> **Description of the task**:
Copy every entry precisely.

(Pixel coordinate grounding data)
┄┄┄┄┄┄┄┄┄┄┄┄┄┄┄┄┄┄┄┄

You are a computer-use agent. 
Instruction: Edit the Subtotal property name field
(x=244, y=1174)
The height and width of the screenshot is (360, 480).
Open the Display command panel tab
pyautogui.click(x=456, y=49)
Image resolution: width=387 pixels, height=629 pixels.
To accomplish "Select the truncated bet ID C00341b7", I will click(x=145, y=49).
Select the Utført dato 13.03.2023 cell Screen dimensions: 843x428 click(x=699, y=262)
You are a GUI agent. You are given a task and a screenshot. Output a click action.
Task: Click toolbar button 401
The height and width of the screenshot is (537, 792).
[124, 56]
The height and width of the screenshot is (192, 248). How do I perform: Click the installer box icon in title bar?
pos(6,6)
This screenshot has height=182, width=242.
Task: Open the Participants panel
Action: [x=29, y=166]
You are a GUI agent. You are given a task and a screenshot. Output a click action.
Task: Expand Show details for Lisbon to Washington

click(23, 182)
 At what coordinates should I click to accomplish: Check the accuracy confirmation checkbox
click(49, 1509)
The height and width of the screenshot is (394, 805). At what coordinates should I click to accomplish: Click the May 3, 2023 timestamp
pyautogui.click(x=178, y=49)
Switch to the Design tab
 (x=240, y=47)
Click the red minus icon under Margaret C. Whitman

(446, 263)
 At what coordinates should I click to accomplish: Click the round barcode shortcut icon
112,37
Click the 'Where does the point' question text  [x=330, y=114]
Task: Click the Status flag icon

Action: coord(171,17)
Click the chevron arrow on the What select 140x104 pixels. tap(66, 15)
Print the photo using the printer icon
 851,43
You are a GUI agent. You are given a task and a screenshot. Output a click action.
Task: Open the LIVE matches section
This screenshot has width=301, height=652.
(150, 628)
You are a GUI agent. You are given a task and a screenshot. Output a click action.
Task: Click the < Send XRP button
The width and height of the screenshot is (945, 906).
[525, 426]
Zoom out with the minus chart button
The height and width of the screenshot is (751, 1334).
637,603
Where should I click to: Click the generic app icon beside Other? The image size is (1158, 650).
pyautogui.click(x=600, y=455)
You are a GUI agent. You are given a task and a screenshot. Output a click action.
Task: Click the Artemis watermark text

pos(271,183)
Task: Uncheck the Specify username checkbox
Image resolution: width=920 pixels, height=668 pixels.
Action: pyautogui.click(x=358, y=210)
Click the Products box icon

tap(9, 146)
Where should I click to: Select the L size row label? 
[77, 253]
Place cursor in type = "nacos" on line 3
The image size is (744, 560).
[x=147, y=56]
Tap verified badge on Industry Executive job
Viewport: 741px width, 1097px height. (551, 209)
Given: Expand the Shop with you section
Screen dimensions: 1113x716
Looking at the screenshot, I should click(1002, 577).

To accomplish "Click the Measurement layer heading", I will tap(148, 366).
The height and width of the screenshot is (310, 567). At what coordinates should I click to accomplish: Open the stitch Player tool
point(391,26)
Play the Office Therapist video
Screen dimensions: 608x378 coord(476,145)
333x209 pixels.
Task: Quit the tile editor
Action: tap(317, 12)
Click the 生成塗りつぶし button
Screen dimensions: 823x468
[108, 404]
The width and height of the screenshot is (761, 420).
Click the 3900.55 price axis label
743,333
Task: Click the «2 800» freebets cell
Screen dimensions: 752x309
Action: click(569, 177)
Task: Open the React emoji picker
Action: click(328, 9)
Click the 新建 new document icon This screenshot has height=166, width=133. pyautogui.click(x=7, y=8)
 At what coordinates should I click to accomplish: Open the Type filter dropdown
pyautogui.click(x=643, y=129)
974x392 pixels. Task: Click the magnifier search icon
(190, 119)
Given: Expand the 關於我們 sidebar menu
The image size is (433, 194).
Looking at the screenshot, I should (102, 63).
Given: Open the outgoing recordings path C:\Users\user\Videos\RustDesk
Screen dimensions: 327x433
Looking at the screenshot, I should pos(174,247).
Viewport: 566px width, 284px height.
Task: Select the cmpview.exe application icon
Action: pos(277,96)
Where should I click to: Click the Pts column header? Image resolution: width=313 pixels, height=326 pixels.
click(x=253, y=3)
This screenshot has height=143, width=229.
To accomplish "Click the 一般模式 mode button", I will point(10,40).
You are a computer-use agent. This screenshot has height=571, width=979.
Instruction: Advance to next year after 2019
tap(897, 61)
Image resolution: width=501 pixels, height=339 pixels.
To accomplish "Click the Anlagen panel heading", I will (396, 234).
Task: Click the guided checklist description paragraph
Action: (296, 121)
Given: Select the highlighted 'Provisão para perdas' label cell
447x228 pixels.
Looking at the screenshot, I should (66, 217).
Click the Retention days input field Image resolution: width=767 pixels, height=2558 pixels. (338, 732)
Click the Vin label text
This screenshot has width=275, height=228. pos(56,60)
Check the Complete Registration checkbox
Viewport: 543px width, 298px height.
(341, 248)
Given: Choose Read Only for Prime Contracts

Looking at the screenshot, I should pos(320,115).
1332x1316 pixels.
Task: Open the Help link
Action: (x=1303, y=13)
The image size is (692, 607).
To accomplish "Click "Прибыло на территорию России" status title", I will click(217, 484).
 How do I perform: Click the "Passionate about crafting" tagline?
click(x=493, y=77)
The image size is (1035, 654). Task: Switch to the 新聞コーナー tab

┄┄┄┄┄┄┄┄┄┄┄┄┄┄┄┄┄┄┄┄

> **Answer space**:
You are a computer-use agent. 
Instruction: Edit the Subtotal property name field
(x=244, y=1174)
The height and width of the screenshot is (360, 480).
Open the Display command panel tab
pyautogui.click(x=456, y=49)
Image resolution: width=387 pixels, height=629 pixels.
To accomplish "Select the truncated bet ID C00341b7", I will click(x=145, y=49).
Select the Utført dato 13.03.2023 cell Screen dimensions: 843x428 click(x=699, y=262)
You are a GUI agent. You are given a task and a screenshot. Output a click action.
Task: Click toolbar button 401
The height and width of the screenshot is (537, 792).
[124, 56]
The height and width of the screenshot is (192, 248). How do I perform: Click the installer box icon in title bar?
pos(6,6)
This screenshot has height=182, width=242.
Task: Open the Participants panel
Action: [x=29, y=166]
You are a GUI agent. You are given a task and a screenshot. Output a click action.
Task: Expand Show details for Lisbon to Washington

click(23, 182)
 At what coordinates should I click to accomplish: Check the accuracy confirmation checkbox
click(49, 1509)
The height and width of the screenshot is (394, 805). At what coordinates should I click to accomplish: Click the May 3, 2023 timestamp
pyautogui.click(x=178, y=49)
Switch to the Design tab
 (x=240, y=47)
Click the red minus icon under Margaret C. Whitman

(446, 263)
 At what coordinates should I click to accomplish: Click the round barcode shortcut icon
112,37
Click the 'Where does the point' question text  [x=330, y=114]
Task: Click the Status flag icon

Action: coord(171,17)
Click the chevron arrow on the What select 140x104 pixels. tap(66, 15)
Print the photo using the printer icon
 851,43
You are a GUI agent. You are given a task and a screenshot. Output a click action.
Task: Open the LIVE matches section
This screenshot has width=301, height=652.
(150, 628)
You are a GUI agent. You are given a task and a screenshot. Output a click action.
Task: Click the < Send XRP button
The width and height of the screenshot is (945, 906).
[525, 426]
Zoom out with the minus chart button
The height and width of the screenshot is (751, 1334).
637,603
Where should I click to: Click the generic app icon beside Other? The image size is (1158, 650).
pyautogui.click(x=600, y=455)
You are a GUI agent. You are given a task and a screenshot. Output a click action.
Task: Click the Artemis watermark text

pos(271,183)
Task: Uncheck the Specify username checkbox
Image resolution: width=920 pixels, height=668 pixels.
Action: pyautogui.click(x=358, y=210)
Click the Products box icon

tap(9, 146)
Where should I click to: Select the L size row label? 
[77, 253]
Place cursor in type = "nacos" on line 3
The image size is (744, 560).
[x=147, y=56]
Tap verified badge on Industry Executive job
Viewport: 741px width, 1097px height. (551, 209)
Given: Expand the Shop with you section
Screen dimensions: 1113x716
Looking at the screenshot, I should click(1002, 577).

To accomplish "Click the Measurement layer heading", I will tap(148, 366).
The height and width of the screenshot is (310, 567). At what coordinates should I click to accomplish: Open the stitch Player tool
point(391,26)
Play the Office Therapist video
Screen dimensions: 608x378 coord(476,145)
333x209 pixels.
Task: Quit the tile editor
Action: tap(317, 12)
Click the 生成塗りつぶし button
Screen dimensions: 823x468
[108, 404]
The width and height of the screenshot is (761, 420).
Click the 3900.55 price axis label
743,333
Task: Click the «2 800» freebets cell
Screen dimensions: 752x309
Action: click(569, 177)
Task: Open the React emoji picker
Action: click(328, 9)
Click the 新建 new document icon This screenshot has height=166, width=133. pyautogui.click(x=7, y=8)
 At what coordinates should I click to accomplish: Open the Type filter dropdown
pyautogui.click(x=643, y=129)
974x392 pixels. Task: Click the magnifier search icon
(190, 119)
Given: Expand the 關於我們 sidebar menu
The image size is (433, 194).
Looking at the screenshot, I should (102, 63).
Given: Open the outgoing recordings path C:\Users\user\Videos\RustDesk
Screen dimensions: 327x433
Looking at the screenshot, I should pos(174,247).
Viewport: 566px width, 284px height.
Task: Select the cmpview.exe application icon
Action: pos(277,96)
Where should I click to: Click the Pts column header? Image resolution: width=313 pixels, height=326 pixels.
click(x=253, y=3)
This screenshot has height=143, width=229.
To accomplish "Click the 一般模式 mode button", I will point(10,40).
You are a computer-use agent. This screenshot has height=571, width=979.
Instruction: Advance to next year after 2019
tap(897, 61)
Image resolution: width=501 pixels, height=339 pixels.
To accomplish "Click the Anlagen panel heading", I will (396, 234).
Task: Click the guided checklist description paragraph
Action: (296, 121)
Given: Select the highlighted 'Provisão para perdas' label cell
447x228 pixels.
Looking at the screenshot, I should (66, 217).
Click the Retention days input field Image resolution: width=767 pixels, height=2558 pixels. (338, 732)
Click the Vin label text
This screenshot has width=275, height=228. pos(56,60)
Check the Complete Registration checkbox
Viewport: 543px width, 298px height.
(341, 248)
Given: Choose Read Only for Prime Contracts

Looking at the screenshot, I should pos(320,115).
1332x1316 pixels.
Task: Open the Help link
Action: (x=1303, y=13)
The image size is (692, 607).
To accomplish "Click "Прибыло на территорию России" status title", I will click(217, 484).
 How do I perform: Click the "Passionate about crafting" tagline?
click(x=493, y=77)
The image size is (1035, 654). Task: Switch to the 新聞コーナー tab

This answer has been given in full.